ACTIVITÉS PROPOSÉES.
(a) Dans le texte sur les droits TV de la Ligue 1, relevez toutes les notes que l'agence Moody's a successivement attribuées au fonds d'investissement, dans l'ordre où elles apparaissent.
(b) Recopiez mot pour mot le passage du texte sur les droits TV de la Ligue 1 qui commence par « De source interne, le » et va jusqu'à « l’absence d’une garantie de paiement. ».

TEXTE PRÉSENTÉ.

+ + +

Ces droits constituent une manne financière pour les clubs, correspondant en moyenne à 36% des revenus pour la Ligue 1 lors de l’année 2018-2019 selon la DNCG, gendarme financier du football français.

Dès lors, l’information communiquée par Mediapro est particulièrement tardive pour les clubs professionnels, qui ont effectué leurs mercato sur un budget de droits TV déjà obsolète. A titre d’exemple, l’Olympique Lyonnais aurait-il gardé Houssem Aouar avec cette information ?

La Ligue 1 française, championnat par définition formateur et exportateur de talents subit d’autant plus la situation actuelle outre la baisse des ventes de ses meilleurs joueurs en raison de la crise économique frappant les clubs acheteurs.

Dans les faits, le constat est simple, si Mediapro ne paie pas, la Ligue 1 fait faillite.

Que prévoit le contrat passé entre Mediapro et la LFP ?

De source interne, le contrat de diffusion ne prévoit pas la présence d’une garantie de paiement. Ce qui constitue une aberration sans nom à ce niveau par une insécurité contractuelle manifeste.

Lorsqu’il recourait à une garantie, Mediapro souscrivait auprès de Joye Media, son actionnaire principal à 53,5%, (intitulé Orient Hontai Capital), fond d’investissement chinois qui a fait l’objet d’une dégradation par l’agence Moody’s, passant de B1 à B3 puis à «B3 pd», pour «probabilité de défaut».

C’est d’ailleurs la raison pour laquelle, en 2018, la Serie A italienne avait refusé de vendre ses droits de diffusion à Mediapro, en l’absence d’une garantie de paiement.

Il est éminemment regrettable que cette information n’ait pas été retenue par Monsieur Didier Quillot, DG de la LFP qui avait accepté l’enchère formulée par Mediapro pour la Ligue 1, malgré le doute réel de la solvabilité du groupe basé sur l’exemple italien.

Quel fondement juridique pour justifier la position Mediapro ?

A la lumière des éléments en notre possession, le recours au fondement juridique de la force majeure déployé par Mediapro est inopérant.

+ + +

MATÉRIEL FOURNI.
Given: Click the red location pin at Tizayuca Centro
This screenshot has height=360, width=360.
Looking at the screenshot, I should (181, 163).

+ + +

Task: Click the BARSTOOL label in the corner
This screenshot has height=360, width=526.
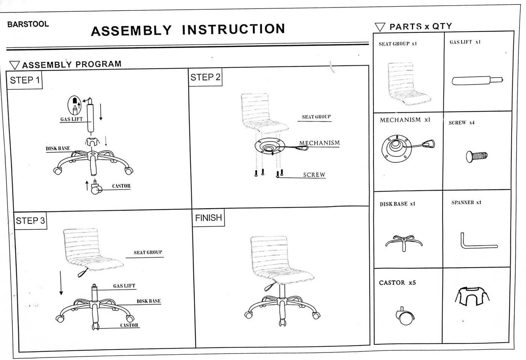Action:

+ + +

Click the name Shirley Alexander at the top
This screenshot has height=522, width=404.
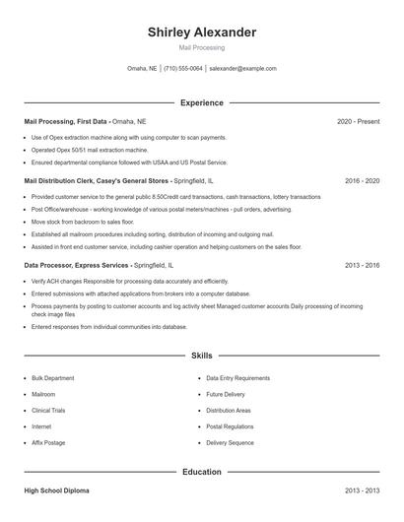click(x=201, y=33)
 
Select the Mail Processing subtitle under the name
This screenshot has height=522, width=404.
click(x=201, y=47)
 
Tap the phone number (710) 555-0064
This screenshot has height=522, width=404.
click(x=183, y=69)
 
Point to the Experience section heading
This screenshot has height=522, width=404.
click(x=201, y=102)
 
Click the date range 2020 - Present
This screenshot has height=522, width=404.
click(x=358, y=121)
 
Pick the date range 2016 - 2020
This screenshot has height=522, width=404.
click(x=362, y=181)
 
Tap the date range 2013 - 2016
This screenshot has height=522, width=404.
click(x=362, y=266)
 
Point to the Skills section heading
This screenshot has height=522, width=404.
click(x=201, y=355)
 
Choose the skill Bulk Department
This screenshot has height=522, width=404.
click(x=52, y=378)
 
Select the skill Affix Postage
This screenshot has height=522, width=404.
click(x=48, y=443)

+ + +

RÉPONSES.
(a) B1, B3, «B3 pd»

(b)
De source interne, le contrat de diffusion ne prévoit pas la présence d’une garantie de paiement. Ce qui constitue une aberration sans nom à ce niveau par une insécurité contractuelle manifeste.

Lorsqu’il recourait à une garantie, Mediapro souscrivait auprès de Joye Media, son actionnaire principal à 53,5%, (intitulé Orient Hontai Capital), fond d’investissement chinois qui a fait l’objet d’une dégradation par l’agence Moody’s, passant de B1 à B3 puis à «B3 pd», pour «probabilité de défaut».

C’est d’ailleurs la raison pour laquelle, en 2018, la Serie A italienne avait refusé de vendre ses droits de diffusion à Mediapro, en l’absence d’une garantie de paiement.